다음으로 reverse transcription polymerase chain reaction (RT-PCR) 반응이 또 다른 표준 기술이지만 miRNA와 같이 짧은 길이의 핵산을 표적하기에 효율이 좋지 않은 문제가 있다고 저자들은 문제를 제시하였습니다.
한편, 최근 enzyme 반응을 기반으로 다양한 등온 핵산 증폭 기술이 개발되었으며 loop mediated isothermal amplification (LAMP), exponential amplification reaction (EXPAR), rolling circle amplification (RCA), strand displacement amplification (SDA) 등의 기술을 예로 들어 설명하였습니다.
그래서 저자들은 SDA 반응과 RCA 반응을 동시에 활용하여 miRNA를 검출하는 기술을 설계하였으며 표적 miRNA로는 다양한 인간 암 조직이나 세포에서 유망한 바이오마커로 활용되는 let-7 miRNA family 중 let-7d를 선정하였습니다.
또한, 일련의 반응을 통해 생성된 긴 단일 가닥의 DNA는 G quadruplex라는 구조를 가지는 염기 서열을 포함하기 때문에 N-methyl mesoporphyrin IX (NMM)이라는 물질과 함께 형광을 크게 증가시킬 수 있어 이를 통해 신호를 확인하였습니다.
2. 다중 핵산 증폭 기반 miRNA 검출 기술
논문에서 저자들이 제안하는 기술은 다음과 같습니다.
DOI: https://doi.org/10.1038/srep35982
Zheng, X., Niu, L., Wei, D., Li, X., & Zhang, S. (2016).
Label-free detection of microRNA based on coupling multiple isothermal amplification techniques.

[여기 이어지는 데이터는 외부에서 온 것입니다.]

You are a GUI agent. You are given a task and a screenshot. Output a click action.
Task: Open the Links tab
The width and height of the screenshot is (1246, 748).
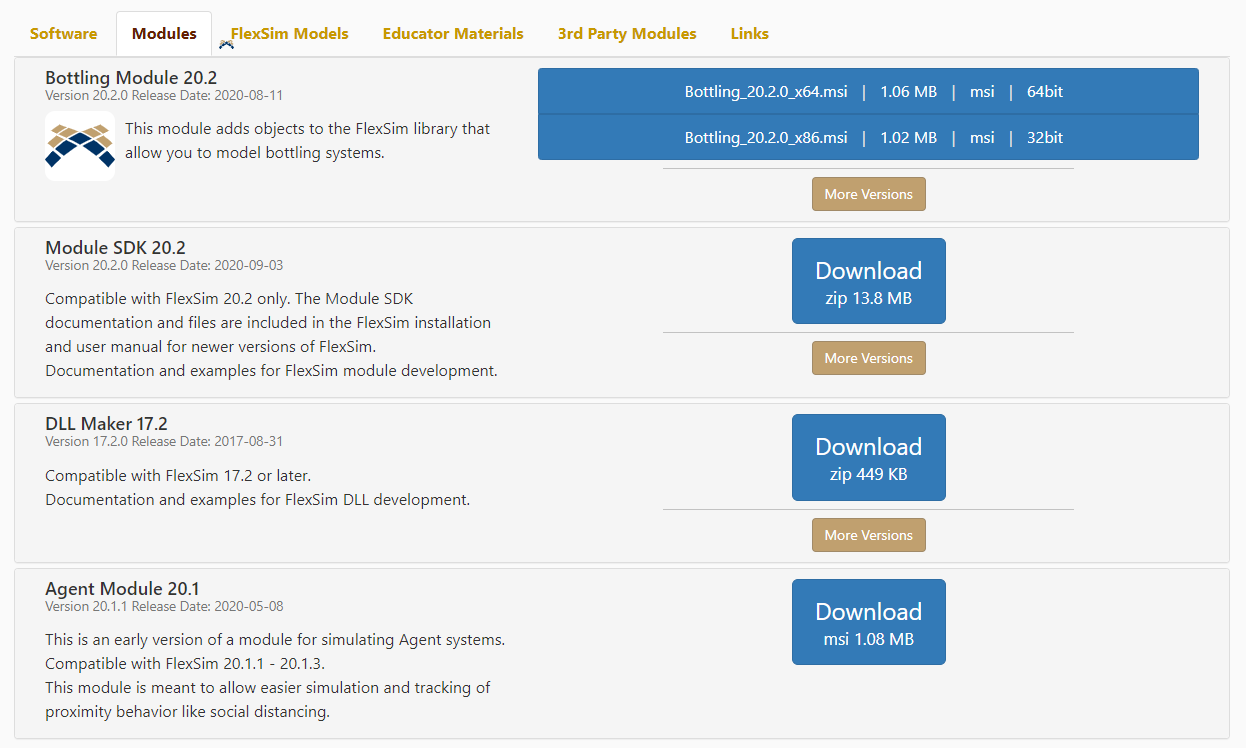(749, 34)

Scientific reports, 6(1), 35982.
저자들은 본 기술을 설명할 때 SDA 방법과 RCA 방법을 활용했다고 하였지만, 제 생각에는 EXPAR 방법이 더욱 중요하게 활용됐다고 생각합니다.
물론 긴 문장으로 풀어 서술하여 EXPAR 방법에 대해 언급하였지만 구체적으로 말을 하지 않았습니다.
이제 모식도를 보며 한 단계씩 원리를 설명하도록 하겠습니다.
먼저 표적 핵산이 들어올 경우 S1 모양의 핵산과 일부분이 상보적으로 결합하게 됩니다.

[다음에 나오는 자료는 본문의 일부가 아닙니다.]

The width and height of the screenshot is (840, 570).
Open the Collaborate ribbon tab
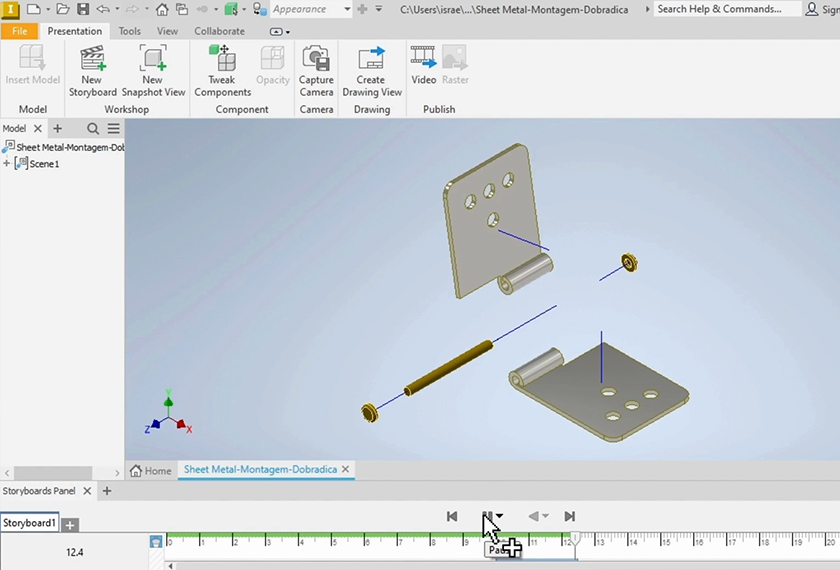(x=219, y=31)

S1 모양의 핵산은 hairpin이라고 불리며 말 그대로 머리핀 모양의 핵산 구조를 말합니다.
Hairpin 구조는 루프 구조 아래 상보적으로 결합할 수 있는 염기 서열이 있어 stem을 가지고 있습니다.
Stem 부분은 이미 상보적으로 결합하여 있기 때문에 다른 핵산이 와도 쉽게 결합할 수 없지만 루프 부분은 단일 가닥의 DNA이기 때문에 다른 핵산에 의해 쉽게 결합하게 되고 이에 따라 stem 부분도 결합이 풀리게 됩니다.
Stem 부분의 결합이 풀려 노출되면 S2 (밝은 파란색 DNA)가 그 부분에 결합하게 되고 그것은 프라이머 역할을 수행하게 됩니다.

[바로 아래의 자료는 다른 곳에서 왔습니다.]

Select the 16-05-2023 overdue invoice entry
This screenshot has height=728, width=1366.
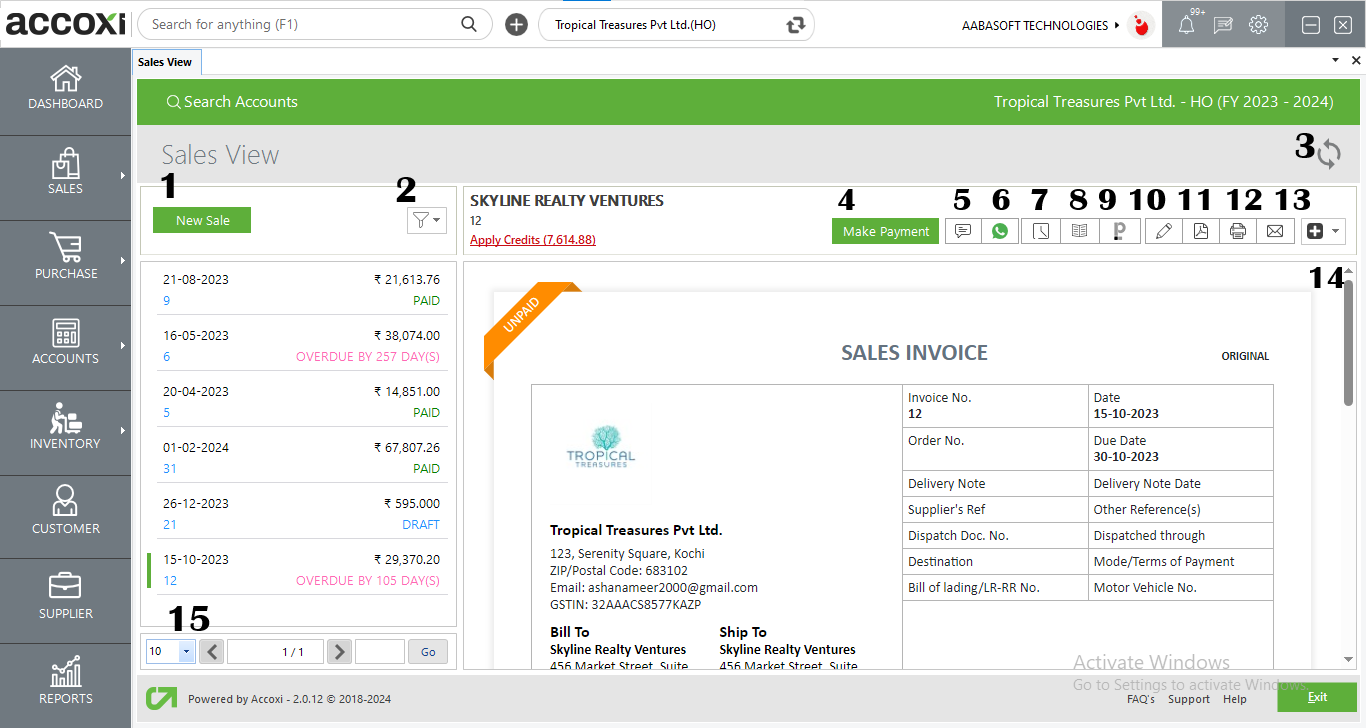click(298, 345)
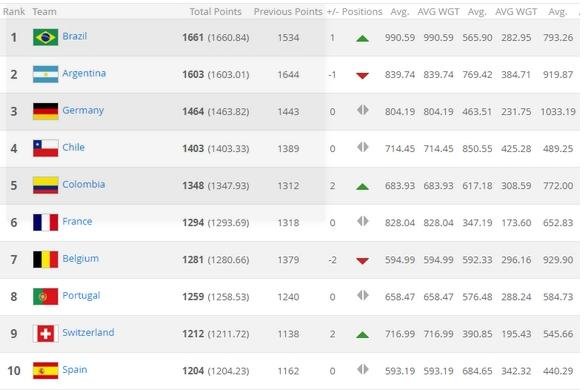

DNA polymerase (Klenow polymerase)에 의해 DNA가 합성되며 이때 target은 떨어져 나가게 되고 그것은 다시 새로운 S1을 열어 반응을 진행하게 됩니다.
이런 식으로 DNA polymerase에 의해 기존 결합하여 있던 핵산이 떨어져 나가 증폭 반응을 진행하는 것을 크게 SDA 반응이라고 할 수 있겠습니다.
[DNA polymerase는 exonuclease 활성이 있는 DNA polymerase와 exonuclease 활성이 없는 DNA polymerase가 있으며, 이렇게 DNA를 떨어져 나가게 하는 DNA polymerase는 exonuclease 활성이 없는 DNA polymerase입니다.]
결과적으로 S2에 의해 생성된 긴 이중 가닥의 DNA가 생성됩니다.
생성된 이중 가닥의 DNA는 중간에 nicking enzyme이 인식할 수 있는 염기 서열을 가지고 있어 그 부분이 절단되게 되고 이후 DNA polymerase 활성에 의해 절단된 이후의 DNA (EXPAR product 1)는 떨어져 나가게 됩니다.
EXPAR product 1은 이후 S5와 결합하여 DNA polymerase에 의해 이중 가닥의 DNA를 생성하게 되고 생성된 이중 가닥의 DNA에도 nicking enzyme이 인식할 수 있는 염기 서열이 있기 때문에 EXPAR 반응이 진행되어 EXPAR product 2를 생성하게 됩니다.
생성된 EXPAR product 2는 미리 넣어두었던 circular template (CT)에 결합하여 프라이머 역할을 하게 되고 RCA 반응에 사용되는 Phi29 polymerase에 의해 긴 단일 가닥의 DNA를 생성하게 됩니다.
RCA 반응에 의해 CT 염기 서열의 상보적인 DNA를 반복적으로 길게 생성하게 됩니다.
생성된 DNA는 g quadruplex를 반복적으로 가지고 있어 NMM 물질과 함께 있을 때 큰 형광을 발생시킵니다.
본 리뷰에서는 저자들이 제안한 기술에 대한 설명에 집중하였기에 EXPAR 반응과 RCA 반응에 대한 설명이 부족합니다.
EXPAR 반응과 RCA 반응에 대해 구체적인 정보를 얻고 싶으시면 아래 글을 보시면 도움이 됩니다.
3. 논문 리뷰를 마무리하며
저자들은 위에 설명한 기술을 바탕으로 다양한 요소에 대해 최적화 실험을 진행하여 증폭 반응의 효율을 향상시켰습니다.
Nicking enzyme과 DNA polymerase의 농도 최적화 및 검출 시간 NMM 농도 등 다양한 요소를 최적화하였으며 그 결과 1.5 x 10-13M의 검출 한계를 보였으며 다른 let-7 miRNA family를 이용하여 특이도 실험한 결과 성공적으로 let-7d를 특이적으로 검출할 수 있음을 입증하였습니다.
오늘 리뷰한 논문은 하나의 등온 핵산 증폭 기술을 활용한 것이 아니라 다양한 등온 핵산 증폭 기술을 함께 활용하여 핵산을 검출할 수 있음을 보이는 논문이었습니다.
물론, 여러 가지 등온 핵산 증폭을 섞기만 하는 것이 검출 효율을 높이는 방향은 아닐 수 있으며 오히려 하나의 등온 증폭 기술을 변형시키는 것이 더 좋을 수도 있습니다.
하지만 이러한 도전적인 연구가 계속되어야 분자 진단 기술 분야에 발전이 있을 것으로 생각됩니다.